··· PROVIDED MATERIAL ···

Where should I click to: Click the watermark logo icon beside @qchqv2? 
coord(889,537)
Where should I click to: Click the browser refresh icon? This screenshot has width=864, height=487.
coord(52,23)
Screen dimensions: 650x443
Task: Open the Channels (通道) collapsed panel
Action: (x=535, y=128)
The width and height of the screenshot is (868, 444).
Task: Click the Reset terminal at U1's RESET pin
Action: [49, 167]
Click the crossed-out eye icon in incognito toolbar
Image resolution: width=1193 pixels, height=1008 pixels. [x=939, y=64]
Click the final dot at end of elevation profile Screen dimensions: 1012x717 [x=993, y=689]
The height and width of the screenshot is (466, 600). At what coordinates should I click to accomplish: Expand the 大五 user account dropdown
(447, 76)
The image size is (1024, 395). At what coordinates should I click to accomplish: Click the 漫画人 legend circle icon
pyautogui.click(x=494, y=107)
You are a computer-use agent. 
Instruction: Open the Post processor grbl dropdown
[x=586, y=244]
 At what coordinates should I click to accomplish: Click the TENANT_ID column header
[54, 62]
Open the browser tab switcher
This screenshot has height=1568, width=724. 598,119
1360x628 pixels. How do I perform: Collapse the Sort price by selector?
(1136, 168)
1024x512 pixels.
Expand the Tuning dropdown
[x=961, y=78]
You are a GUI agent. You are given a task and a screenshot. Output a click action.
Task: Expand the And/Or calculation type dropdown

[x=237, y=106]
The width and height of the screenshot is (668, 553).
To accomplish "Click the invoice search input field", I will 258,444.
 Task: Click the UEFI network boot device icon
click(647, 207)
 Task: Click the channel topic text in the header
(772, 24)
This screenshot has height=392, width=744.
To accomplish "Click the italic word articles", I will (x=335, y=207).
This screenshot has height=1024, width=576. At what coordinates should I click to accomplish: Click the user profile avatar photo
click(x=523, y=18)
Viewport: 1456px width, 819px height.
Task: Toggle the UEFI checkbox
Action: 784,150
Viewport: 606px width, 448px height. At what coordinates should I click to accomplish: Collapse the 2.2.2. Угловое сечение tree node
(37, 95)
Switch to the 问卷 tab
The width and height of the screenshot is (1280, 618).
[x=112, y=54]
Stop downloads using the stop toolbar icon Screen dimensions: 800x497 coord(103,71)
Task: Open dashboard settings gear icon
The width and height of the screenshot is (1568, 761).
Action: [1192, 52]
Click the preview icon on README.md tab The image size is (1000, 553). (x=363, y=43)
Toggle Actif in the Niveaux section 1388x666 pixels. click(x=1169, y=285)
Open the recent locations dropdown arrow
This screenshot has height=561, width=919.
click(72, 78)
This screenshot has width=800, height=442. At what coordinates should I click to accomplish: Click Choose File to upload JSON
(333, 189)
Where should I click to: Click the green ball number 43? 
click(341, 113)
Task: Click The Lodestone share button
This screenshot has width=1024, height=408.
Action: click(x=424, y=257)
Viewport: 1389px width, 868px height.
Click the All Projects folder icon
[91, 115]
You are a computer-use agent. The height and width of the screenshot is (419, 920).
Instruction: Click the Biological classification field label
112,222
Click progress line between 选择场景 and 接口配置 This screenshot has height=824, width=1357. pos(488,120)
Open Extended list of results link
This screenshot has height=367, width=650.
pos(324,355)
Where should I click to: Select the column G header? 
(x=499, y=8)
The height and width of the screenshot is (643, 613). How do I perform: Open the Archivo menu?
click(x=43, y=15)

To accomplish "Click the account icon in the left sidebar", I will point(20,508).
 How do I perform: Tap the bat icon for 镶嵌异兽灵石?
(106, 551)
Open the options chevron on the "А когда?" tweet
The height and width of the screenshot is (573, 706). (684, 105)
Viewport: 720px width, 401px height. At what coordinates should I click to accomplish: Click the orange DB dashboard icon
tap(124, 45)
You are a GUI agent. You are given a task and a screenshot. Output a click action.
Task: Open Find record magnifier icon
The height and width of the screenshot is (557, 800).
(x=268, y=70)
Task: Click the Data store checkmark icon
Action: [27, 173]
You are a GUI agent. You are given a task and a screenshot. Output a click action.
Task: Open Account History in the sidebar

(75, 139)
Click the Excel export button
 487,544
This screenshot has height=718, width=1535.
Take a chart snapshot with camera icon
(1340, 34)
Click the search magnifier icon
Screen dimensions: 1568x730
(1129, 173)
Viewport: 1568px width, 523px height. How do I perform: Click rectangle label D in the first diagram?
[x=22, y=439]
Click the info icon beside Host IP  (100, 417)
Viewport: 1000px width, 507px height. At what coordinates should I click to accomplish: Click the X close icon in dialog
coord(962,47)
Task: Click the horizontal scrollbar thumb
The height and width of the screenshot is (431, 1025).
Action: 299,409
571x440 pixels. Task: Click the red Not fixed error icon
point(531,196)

···

WHAT IS BEING ASKED: Your answer should be exactly the lines of the data above, from the first through the line containing "Click the final".

TASK RESPONSE:
Where should I click to: Click the watermark logo icon beside @qchqv2? 
coord(889,537)
Where should I click to: Click the browser refresh icon? This screenshot has width=864, height=487.
coord(52,23)
Screen dimensions: 650x443
Task: Open the Channels (通道) collapsed panel
Action: (x=535, y=128)
The width and height of the screenshot is (868, 444).
Task: Click the Reset terminal at U1's RESET pin
Action: [49, 167]
Click the crossed-out eye icon in incognito toolbar
Image resolution: width=1193 pixels, height=1008 pixels. [x=939, y=64]
Click the final dot at end of elevation profile Screen dimensions: 1012x717 [x=993, y=689]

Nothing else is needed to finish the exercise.